Saved entries
######

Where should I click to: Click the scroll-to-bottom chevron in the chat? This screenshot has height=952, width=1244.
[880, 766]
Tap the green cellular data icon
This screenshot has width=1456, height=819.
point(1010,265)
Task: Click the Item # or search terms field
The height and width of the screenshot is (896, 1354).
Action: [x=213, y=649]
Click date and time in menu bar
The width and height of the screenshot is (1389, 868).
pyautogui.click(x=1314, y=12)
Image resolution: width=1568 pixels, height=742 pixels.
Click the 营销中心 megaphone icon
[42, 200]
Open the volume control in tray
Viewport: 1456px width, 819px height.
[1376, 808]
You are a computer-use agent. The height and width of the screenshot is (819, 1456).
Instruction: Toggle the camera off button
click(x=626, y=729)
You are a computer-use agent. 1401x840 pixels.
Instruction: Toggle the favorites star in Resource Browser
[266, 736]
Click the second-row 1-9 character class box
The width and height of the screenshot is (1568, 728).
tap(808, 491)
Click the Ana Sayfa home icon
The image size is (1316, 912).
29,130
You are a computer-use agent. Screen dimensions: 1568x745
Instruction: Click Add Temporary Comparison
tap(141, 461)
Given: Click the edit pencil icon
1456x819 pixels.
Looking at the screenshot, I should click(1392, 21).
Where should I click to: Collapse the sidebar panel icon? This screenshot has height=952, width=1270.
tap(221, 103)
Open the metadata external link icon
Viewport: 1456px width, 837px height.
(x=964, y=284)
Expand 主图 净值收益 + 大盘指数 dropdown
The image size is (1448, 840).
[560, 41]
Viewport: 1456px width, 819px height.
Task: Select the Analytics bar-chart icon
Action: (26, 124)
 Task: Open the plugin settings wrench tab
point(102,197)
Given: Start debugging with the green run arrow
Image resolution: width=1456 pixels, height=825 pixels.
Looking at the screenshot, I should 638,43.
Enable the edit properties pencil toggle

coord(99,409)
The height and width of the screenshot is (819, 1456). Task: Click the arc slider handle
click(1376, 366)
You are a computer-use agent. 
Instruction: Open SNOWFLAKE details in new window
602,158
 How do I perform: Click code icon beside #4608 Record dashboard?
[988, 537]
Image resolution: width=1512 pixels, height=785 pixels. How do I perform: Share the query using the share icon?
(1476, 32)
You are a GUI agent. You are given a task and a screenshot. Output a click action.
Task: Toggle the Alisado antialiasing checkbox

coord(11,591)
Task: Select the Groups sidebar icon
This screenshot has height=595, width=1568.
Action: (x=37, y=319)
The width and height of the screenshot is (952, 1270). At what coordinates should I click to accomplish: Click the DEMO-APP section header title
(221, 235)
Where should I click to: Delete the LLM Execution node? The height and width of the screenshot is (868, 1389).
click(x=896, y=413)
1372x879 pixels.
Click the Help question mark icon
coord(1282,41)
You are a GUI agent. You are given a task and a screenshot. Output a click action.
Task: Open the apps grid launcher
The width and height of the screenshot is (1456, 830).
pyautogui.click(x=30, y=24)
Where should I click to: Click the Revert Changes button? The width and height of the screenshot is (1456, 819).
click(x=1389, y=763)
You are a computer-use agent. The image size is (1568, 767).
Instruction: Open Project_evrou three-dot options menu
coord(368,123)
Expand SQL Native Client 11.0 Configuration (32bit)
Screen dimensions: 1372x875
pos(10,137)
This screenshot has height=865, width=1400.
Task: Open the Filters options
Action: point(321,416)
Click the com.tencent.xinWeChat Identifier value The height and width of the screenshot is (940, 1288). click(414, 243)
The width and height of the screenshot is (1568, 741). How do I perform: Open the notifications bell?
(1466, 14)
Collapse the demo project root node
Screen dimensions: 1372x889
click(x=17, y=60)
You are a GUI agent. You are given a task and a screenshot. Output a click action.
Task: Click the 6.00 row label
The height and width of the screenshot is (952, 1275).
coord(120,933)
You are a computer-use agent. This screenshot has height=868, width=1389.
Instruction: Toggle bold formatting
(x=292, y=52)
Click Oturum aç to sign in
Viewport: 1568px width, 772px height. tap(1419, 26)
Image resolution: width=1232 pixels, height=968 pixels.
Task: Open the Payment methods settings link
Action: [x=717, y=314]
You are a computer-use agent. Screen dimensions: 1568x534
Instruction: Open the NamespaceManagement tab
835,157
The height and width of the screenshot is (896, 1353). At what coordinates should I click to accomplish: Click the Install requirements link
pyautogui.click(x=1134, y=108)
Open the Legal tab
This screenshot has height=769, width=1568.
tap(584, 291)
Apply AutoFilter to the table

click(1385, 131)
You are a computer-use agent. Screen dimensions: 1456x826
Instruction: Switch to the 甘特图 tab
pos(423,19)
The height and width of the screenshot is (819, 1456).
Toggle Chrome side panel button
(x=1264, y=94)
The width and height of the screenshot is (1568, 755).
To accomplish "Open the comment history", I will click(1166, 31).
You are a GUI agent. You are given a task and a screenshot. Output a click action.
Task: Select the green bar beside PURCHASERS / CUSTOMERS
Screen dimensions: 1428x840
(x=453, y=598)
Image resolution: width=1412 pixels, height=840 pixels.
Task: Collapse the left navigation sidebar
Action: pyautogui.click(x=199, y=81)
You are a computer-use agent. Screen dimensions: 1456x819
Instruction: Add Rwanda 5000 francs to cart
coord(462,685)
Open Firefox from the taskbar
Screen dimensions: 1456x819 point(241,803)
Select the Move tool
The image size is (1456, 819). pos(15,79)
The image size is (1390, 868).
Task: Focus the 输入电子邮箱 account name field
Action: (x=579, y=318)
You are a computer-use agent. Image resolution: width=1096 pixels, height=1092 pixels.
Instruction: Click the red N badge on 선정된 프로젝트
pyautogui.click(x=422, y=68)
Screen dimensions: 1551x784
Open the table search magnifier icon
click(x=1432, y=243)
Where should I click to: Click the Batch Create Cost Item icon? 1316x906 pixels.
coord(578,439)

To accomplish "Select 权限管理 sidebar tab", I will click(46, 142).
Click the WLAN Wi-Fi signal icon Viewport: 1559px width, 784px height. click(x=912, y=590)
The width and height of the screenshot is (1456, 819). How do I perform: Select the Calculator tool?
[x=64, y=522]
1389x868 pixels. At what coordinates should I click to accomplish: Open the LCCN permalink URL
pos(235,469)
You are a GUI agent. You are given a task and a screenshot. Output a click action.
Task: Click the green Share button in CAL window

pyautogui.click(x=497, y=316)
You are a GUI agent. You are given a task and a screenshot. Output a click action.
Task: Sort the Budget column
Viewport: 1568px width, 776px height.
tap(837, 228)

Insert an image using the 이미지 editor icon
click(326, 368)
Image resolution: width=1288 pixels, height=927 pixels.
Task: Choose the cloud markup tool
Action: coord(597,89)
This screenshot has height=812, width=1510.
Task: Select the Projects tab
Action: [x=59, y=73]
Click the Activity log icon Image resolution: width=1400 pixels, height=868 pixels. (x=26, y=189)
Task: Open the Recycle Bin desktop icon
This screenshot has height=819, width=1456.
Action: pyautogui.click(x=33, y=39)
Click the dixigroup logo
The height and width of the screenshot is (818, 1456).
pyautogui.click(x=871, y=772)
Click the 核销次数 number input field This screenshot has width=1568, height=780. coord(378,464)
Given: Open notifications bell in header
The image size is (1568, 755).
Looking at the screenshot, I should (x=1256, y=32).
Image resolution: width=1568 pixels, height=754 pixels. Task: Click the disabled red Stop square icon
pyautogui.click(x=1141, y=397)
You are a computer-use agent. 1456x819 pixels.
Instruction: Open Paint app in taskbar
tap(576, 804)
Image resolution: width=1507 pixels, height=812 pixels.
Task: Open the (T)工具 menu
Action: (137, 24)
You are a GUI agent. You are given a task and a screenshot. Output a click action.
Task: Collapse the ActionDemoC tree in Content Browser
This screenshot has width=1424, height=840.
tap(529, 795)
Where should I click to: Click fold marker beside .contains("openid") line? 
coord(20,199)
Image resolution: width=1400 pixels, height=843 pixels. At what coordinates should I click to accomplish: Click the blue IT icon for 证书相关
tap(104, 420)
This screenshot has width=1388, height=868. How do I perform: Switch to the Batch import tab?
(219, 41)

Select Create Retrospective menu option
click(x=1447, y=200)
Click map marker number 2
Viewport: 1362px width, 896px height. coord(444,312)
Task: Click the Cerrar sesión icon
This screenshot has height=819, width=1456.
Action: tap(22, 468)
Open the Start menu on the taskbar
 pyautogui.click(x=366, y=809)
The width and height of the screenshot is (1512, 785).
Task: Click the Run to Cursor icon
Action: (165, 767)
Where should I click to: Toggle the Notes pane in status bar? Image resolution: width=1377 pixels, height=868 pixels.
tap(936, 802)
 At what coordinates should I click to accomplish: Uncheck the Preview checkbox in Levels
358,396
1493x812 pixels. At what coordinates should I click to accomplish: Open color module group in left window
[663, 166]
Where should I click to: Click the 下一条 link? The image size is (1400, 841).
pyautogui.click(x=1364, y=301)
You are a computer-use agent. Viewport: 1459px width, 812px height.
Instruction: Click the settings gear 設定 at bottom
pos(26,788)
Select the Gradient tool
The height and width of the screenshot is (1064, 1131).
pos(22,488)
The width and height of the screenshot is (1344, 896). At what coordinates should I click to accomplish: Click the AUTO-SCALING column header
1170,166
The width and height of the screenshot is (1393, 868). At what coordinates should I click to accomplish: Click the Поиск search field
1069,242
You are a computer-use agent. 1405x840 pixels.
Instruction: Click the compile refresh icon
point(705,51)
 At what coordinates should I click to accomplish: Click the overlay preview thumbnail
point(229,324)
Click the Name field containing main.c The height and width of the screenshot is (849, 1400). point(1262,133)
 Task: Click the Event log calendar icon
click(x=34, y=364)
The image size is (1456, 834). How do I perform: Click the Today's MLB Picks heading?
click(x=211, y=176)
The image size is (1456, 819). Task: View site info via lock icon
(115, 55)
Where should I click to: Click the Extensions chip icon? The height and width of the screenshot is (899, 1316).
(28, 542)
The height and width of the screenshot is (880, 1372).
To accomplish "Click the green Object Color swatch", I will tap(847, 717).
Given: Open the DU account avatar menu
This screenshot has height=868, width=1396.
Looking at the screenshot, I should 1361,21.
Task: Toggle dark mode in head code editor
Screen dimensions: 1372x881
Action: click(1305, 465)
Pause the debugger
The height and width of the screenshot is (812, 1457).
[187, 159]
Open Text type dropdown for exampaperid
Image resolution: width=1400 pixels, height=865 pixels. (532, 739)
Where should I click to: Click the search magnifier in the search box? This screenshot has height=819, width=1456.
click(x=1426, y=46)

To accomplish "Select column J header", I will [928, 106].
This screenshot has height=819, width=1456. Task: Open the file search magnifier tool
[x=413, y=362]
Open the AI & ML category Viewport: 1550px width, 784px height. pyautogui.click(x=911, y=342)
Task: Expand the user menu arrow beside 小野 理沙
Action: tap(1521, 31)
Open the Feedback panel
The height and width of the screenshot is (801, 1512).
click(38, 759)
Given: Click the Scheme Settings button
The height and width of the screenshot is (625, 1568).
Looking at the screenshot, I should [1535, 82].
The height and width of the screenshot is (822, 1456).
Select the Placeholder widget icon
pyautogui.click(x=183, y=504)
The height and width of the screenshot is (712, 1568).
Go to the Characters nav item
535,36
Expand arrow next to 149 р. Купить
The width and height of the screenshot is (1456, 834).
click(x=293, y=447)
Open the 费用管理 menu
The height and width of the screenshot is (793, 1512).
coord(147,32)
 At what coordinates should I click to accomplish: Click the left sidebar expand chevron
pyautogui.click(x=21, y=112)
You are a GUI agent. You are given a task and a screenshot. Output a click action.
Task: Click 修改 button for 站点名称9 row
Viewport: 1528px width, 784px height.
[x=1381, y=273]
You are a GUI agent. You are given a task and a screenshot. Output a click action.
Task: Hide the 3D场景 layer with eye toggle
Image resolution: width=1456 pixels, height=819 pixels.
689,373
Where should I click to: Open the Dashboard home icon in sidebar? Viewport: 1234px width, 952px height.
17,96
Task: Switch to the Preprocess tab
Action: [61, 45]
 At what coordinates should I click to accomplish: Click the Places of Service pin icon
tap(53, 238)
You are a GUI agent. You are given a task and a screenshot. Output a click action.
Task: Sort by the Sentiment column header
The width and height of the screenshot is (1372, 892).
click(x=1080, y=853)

######

## HOW TO COMPLETE THIS TASK
Beginning at the line that contains "Service pin icon" and ending at the last line above, copy each line without any change.

## OUTPUT BELOW
 At what coordinates should I click to accomplish: Click the Places of Service pin icon
tap(53, 238)
You are a GUI agent. You are given a task and a screenshot. Output a click action.
Task: Sort by the Sentiment column header
The width and height of the screenshot is (1372, 892).
click(x=1080, y=853)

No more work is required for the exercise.